Every element in the scene can be moved and rotated, including the camera. Contents can be moved along a motion path, with or without independent rotation. You can link columns in the Scene editor to create a knock on effect – this is useful for a form of IK with figure animation – or nest hierarchical sub scenes within main scenes. The scene
can be viewed in different modes. There’s a 2.5D view for moving elements and composing the scene in a theatre stage environment, a standard view where all the elements move by the work area, and camera view where the camera remains stationary and the other elements move around in relation to it.
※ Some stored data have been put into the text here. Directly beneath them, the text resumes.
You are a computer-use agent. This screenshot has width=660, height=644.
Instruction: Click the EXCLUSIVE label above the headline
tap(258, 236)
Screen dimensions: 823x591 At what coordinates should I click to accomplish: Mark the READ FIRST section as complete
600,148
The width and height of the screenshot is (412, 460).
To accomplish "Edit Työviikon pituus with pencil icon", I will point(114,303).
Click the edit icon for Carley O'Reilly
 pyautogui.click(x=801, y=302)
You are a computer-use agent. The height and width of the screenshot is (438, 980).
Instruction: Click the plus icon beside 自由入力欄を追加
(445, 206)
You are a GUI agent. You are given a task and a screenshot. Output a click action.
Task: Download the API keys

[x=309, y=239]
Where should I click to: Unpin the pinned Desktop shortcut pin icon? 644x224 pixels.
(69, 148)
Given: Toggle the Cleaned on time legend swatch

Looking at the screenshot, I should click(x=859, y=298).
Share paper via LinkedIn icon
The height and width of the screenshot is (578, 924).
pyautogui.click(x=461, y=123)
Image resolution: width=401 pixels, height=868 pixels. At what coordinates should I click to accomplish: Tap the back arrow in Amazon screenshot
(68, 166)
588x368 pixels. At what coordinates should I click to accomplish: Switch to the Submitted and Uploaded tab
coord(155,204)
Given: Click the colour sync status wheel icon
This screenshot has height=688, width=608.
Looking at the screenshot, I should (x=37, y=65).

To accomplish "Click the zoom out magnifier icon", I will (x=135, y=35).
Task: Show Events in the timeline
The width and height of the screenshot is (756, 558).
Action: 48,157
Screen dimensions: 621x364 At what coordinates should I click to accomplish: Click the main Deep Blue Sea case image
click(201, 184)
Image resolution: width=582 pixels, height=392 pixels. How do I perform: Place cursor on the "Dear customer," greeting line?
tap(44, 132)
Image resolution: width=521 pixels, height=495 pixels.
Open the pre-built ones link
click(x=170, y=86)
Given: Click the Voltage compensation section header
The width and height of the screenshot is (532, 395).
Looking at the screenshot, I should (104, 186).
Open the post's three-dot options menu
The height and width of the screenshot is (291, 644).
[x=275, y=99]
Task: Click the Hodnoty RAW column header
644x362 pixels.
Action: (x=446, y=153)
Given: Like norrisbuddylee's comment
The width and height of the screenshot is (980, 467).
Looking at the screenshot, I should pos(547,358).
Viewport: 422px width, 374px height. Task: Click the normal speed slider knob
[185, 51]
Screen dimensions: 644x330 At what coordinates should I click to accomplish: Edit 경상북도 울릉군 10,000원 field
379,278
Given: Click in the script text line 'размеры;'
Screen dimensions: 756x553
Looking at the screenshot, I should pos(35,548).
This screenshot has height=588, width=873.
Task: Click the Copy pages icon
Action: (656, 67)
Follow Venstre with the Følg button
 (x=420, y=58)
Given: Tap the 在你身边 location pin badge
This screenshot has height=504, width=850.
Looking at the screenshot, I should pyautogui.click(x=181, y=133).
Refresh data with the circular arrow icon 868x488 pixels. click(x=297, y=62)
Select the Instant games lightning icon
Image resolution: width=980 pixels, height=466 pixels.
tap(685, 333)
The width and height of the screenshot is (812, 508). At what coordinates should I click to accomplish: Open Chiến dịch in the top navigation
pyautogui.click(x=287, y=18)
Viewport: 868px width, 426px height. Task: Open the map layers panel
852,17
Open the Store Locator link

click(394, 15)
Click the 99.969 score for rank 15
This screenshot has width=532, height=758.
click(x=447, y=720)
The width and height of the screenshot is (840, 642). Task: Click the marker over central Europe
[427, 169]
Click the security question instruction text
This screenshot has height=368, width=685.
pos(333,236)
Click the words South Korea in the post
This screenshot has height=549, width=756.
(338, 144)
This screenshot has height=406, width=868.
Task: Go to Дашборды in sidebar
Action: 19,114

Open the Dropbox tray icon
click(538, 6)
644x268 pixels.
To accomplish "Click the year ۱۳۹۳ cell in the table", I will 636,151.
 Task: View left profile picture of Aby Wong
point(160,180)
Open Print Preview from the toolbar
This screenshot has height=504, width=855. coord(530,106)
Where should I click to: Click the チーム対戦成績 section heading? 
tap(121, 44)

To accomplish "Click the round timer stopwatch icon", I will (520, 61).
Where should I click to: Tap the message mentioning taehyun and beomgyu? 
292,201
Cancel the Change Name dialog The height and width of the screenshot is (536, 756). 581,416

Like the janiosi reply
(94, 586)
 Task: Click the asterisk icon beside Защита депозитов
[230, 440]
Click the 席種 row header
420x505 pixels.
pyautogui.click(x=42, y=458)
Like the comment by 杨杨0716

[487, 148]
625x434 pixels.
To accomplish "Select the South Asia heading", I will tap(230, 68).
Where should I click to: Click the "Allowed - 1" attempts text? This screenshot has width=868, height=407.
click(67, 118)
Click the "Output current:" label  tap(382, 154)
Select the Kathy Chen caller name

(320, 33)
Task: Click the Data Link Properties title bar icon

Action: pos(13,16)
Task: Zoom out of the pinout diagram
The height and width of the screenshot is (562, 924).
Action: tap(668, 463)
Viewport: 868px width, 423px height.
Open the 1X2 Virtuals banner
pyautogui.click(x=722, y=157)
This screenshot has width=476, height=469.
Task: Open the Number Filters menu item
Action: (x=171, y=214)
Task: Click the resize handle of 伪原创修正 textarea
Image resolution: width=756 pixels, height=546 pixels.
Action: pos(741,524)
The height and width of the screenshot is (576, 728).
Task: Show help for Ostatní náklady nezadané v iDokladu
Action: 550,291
Animating is made easy in the TAB by simple tweening of original and modified copies of artwork. It’s best to just deform the strokes of the original, as erasing or adding strokes and colours seemed to throw the interpolation engine into a spin. You can import AVI or QuickTime movies into the scene then draw on top in a new column. Rotoscoping like this can be used to trace a subject throughout the whole of the live clip, or to trace only certain image frames as keyframes for movement and then use the tweener to interpolate the rest. You can easily clone an animation sequence and set it as an additional level to be manipulated, or to have two levels that are similar but not identical. Onion Skinning is possible in both the Scene editor and Level strip, letting you view previous or following drawings and their positions relative to the current frame.

For exporting animation, projects can be output in limited form to .SWF format as well as full projects to QuickTime and AVI files (so it’s also useful for compositing applications). It can import audio too, in uncompressed WAV and AIFF formats to provide a soundtrack for your animation. Digit’s review copy was the shipping version of the product, but Digital Video is adding more Rooms all the time, so check out the Web site for updates.